Experiencing One or More COPD Exacerbations Linked to Increased Mortality

Article

Research published in BMJ Open indicates COPD patients who experience one or more exacerbations are at risk for increased 31-365 day mortality, but not 0-30 day mortality.

Patients who experienced one or more acute exacerbation of chronic obstructive pulmonary disease (AECOPD) in a year were not associated with 30 day mortality, but were linked to increased 31-365 day mortality, according to research published in BMJ Open.

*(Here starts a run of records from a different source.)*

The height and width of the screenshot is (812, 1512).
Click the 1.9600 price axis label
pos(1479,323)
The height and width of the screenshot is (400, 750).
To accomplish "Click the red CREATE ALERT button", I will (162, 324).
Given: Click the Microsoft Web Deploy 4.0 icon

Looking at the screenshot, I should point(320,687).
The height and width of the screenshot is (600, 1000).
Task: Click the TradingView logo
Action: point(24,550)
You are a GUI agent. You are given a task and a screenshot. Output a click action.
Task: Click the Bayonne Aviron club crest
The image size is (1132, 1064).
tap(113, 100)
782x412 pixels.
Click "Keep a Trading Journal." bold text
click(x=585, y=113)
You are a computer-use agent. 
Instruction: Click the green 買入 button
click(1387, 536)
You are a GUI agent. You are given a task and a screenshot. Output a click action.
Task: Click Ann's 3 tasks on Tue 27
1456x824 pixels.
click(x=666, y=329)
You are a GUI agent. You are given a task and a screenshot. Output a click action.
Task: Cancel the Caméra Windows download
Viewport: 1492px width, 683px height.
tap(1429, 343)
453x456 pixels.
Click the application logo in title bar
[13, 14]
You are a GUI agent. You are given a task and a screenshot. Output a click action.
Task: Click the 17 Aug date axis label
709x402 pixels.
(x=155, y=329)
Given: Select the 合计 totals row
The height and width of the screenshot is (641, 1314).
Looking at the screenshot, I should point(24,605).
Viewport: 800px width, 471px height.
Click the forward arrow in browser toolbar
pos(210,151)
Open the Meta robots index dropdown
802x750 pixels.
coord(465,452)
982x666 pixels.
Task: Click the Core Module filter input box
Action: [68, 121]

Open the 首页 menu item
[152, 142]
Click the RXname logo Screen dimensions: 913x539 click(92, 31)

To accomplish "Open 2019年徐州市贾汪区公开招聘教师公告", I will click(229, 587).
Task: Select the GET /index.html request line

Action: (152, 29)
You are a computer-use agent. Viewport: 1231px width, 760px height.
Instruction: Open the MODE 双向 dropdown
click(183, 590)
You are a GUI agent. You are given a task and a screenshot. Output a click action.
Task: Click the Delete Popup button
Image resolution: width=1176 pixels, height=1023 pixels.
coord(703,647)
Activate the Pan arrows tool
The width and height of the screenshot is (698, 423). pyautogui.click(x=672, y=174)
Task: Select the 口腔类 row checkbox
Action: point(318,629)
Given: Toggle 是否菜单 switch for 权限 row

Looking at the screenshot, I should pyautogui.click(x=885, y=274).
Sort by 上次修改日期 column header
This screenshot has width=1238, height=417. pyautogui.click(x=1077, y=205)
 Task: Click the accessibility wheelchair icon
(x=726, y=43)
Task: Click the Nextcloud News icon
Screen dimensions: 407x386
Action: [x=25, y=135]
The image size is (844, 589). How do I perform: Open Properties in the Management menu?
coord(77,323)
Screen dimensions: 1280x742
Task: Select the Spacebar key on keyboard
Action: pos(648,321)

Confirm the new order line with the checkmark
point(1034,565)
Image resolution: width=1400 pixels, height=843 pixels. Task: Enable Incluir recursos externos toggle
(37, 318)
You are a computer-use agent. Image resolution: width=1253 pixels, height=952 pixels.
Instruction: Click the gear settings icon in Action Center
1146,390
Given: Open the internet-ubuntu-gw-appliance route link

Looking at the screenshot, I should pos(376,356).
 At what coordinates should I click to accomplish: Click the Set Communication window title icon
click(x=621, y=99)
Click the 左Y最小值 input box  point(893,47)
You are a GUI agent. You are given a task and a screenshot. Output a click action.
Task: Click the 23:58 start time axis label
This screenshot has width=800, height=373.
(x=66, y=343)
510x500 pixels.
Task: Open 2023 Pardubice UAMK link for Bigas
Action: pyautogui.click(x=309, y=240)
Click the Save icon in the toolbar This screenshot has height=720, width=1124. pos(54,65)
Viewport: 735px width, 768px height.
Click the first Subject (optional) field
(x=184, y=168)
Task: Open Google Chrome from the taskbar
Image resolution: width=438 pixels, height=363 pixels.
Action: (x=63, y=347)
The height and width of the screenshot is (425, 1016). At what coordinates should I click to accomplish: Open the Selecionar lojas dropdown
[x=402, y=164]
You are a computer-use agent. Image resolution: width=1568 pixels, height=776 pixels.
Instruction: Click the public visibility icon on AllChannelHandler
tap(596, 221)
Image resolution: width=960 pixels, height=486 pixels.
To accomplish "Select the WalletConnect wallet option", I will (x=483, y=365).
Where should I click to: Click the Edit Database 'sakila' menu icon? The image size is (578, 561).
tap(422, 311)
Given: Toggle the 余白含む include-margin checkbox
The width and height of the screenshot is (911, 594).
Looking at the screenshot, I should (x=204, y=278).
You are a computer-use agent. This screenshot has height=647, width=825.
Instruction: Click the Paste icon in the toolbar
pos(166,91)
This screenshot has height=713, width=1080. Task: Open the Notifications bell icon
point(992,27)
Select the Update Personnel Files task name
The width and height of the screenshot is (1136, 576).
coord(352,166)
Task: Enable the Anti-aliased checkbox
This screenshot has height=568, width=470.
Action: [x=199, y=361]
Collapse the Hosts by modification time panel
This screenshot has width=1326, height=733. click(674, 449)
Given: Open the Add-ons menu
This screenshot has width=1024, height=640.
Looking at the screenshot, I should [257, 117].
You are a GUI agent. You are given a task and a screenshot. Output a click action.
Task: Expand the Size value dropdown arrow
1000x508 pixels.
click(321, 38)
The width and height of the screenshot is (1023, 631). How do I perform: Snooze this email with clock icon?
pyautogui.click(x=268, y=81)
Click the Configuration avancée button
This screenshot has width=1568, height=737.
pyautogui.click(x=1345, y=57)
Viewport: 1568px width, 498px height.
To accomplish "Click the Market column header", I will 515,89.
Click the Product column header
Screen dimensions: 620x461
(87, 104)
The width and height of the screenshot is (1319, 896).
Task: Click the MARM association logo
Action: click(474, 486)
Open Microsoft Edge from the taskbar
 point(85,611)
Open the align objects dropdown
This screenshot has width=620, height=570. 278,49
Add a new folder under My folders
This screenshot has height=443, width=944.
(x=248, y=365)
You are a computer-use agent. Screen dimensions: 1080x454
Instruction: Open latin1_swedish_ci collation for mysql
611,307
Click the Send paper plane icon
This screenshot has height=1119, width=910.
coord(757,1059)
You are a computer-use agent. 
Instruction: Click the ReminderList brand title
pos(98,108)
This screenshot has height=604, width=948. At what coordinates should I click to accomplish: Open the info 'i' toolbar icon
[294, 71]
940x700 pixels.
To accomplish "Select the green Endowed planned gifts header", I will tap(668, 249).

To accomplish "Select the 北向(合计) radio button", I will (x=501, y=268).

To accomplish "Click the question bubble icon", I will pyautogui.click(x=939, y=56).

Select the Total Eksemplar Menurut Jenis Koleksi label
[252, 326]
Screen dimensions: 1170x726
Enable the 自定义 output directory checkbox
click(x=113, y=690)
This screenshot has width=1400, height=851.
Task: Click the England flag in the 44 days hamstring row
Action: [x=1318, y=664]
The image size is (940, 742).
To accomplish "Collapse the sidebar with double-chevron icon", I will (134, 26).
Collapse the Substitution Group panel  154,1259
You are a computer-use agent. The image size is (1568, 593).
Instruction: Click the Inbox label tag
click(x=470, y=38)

In a cohort study using medical databases, a global team of researchers identified 6,664 chronic obstructive pulmonary disease (COPD) patients with at least 1 AECOPD during the period between January 1, 2005 and December 31, 2009 in order to examine the link between exacerbation frequency and mortality. AECOPD was defined as “an acute event characterized by a worsening of the patient’s respiratory symptoms that is beyond normal day to day variations and leads to change in medication,” the authors commented. Patients were excluded from the cohort if they did not experience AECOPDs within the study period or were under the age of 40 years. Emergency room diagnoses of COPD or AECOPD were also not included — the researchers only included those patients admitted to hospitals for treatments, as aligned with Danish practice guidelines.

On average, patients were aged 70 years, and the population was 53 percent female. Cormobidities were frequent and included cardiovascular disease, diabetes, osteoporosis, and asthma. Patients had also received prescriptions for antibiotics within the prior 3 months (31 percent) and for systemic steroids within the previous 12 months (30 percent).

The patients were monitored from the first AECOPD during this period until their death, emigration, or December 31, 2009 — whichever came first. All AECOPD events were flagged during the follow up period and were characterized by the exacerbation frequency as either 0, 1, 2, or 3+ in the prior 12 month period.

“Because AECOPD is an acute event, we expect the mortality rate to be greatest in the initial phase following the event,” the authors wrote. “We therefore separated the effect of AECOPD on mortality in the first 30 days versus day 31 to day 365 after the event in all mortality rate calculations.”

The researchers determined the 0-30 day mortality rate ratios (MRRs) were 0.97, 0.90, and 1.03 among patients with AECOPD with 1, 2, and 3+ AECOPDs versus no AECOPD within the past 12 months, respectively. For days 31-365, the corresponding MRRs were 1.47, 1.89, and 1.59 for patients with 1, 2, and 3+ AECOPDs, respectively.

“A history of at least one AECOPD in the 12 months before exacerbation may serve as an indicator of a higher mortality rate during 31 to 365 days but not during the first 30 days following the AECOPD,” the authors concluded. “The lack of an effect on 0-30 day mortality may be explained by study factors such as the use of a prevalent cohort of patients with COPD or a higher baseline rate than in the 31-365 day period.”